# [DATA EXTRACTS]
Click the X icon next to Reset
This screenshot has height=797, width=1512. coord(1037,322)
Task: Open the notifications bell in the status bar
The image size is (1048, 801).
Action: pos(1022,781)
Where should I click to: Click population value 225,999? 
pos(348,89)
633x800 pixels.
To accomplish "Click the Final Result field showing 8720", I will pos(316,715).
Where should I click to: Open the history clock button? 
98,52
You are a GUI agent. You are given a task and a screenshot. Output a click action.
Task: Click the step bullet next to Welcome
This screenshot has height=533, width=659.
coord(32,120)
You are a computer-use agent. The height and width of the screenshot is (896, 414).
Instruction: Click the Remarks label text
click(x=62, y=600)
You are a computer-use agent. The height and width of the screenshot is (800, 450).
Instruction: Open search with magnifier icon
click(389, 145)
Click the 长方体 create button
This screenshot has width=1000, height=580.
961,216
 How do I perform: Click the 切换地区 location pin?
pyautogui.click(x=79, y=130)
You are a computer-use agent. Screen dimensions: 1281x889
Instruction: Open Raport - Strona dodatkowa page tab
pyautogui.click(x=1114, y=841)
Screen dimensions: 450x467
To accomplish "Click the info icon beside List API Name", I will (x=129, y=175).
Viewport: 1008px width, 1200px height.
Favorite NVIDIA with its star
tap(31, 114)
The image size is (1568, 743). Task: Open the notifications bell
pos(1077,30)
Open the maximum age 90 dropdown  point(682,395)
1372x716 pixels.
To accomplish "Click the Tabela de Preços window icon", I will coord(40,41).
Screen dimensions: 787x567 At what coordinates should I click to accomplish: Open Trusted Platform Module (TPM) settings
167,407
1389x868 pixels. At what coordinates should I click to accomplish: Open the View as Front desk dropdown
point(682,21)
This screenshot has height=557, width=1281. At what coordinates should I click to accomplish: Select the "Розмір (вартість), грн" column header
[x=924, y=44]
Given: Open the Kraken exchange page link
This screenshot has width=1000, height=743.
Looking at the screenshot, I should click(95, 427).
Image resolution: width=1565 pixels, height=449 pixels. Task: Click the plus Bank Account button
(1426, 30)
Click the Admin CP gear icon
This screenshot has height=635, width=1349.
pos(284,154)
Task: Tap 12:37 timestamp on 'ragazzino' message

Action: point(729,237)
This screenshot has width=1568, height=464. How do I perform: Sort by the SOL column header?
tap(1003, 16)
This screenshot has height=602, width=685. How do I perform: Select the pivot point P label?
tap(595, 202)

# [ACTIVITY]
Look through the records for the word "will". Every line that has it should be copied.

# [SOLUTION TO THIS PROBLEM]
To accomplish "Click the Final Result field showing 8720", I will pos(316,715).
To accomplish "Click the info icon beside List API Name", I will (x=129, y=175).
To accomplish "Click the Tabela de Preços window icon", I will coord(40,41).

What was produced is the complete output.